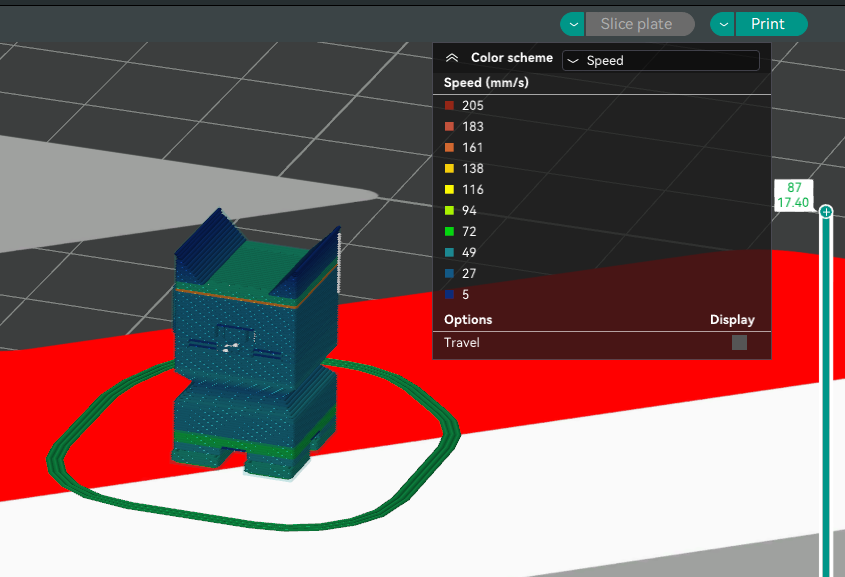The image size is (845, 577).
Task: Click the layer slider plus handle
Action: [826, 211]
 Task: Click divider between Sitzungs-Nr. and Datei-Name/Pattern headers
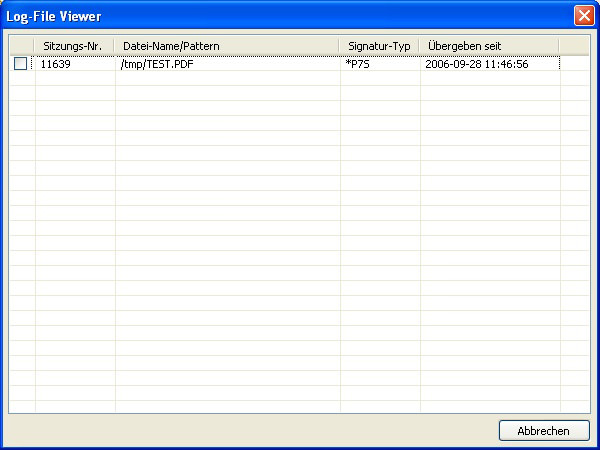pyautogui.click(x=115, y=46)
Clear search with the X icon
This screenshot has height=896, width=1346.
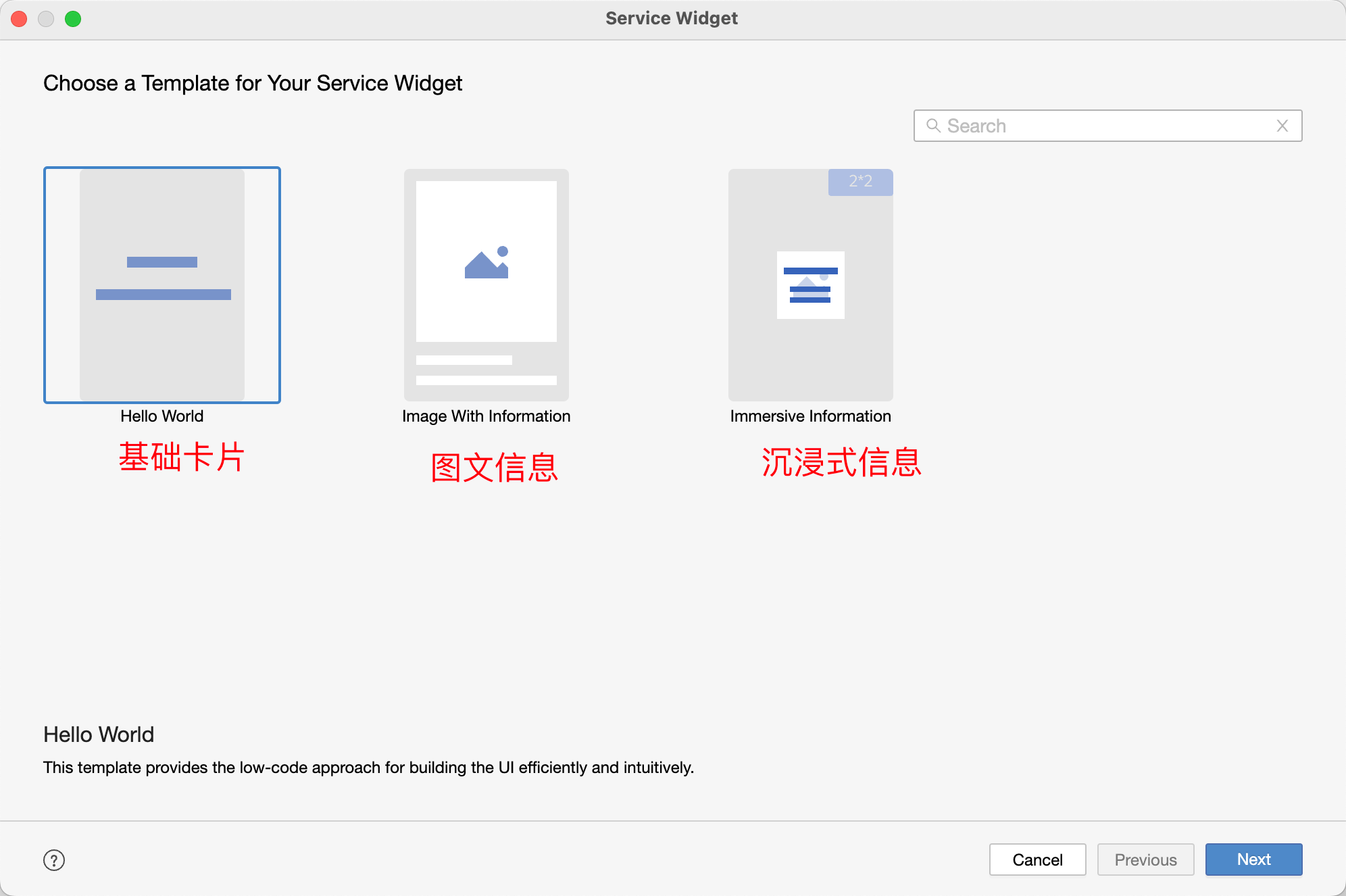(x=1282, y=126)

***

Reproduce every line of the records above verbatim, leaving out the pictures.

The image size is (845, 577).
Task: Click the layer slider plus handle
Action: [826, 211]
 Task: Click divider between Sitzungs-Nr. and Datei-Name/Pattern headers
pyautogui.click(x=115, y=46)
Clear search with the X icon
This screenshot has height=896, width=1346.
(x=1282, y=126)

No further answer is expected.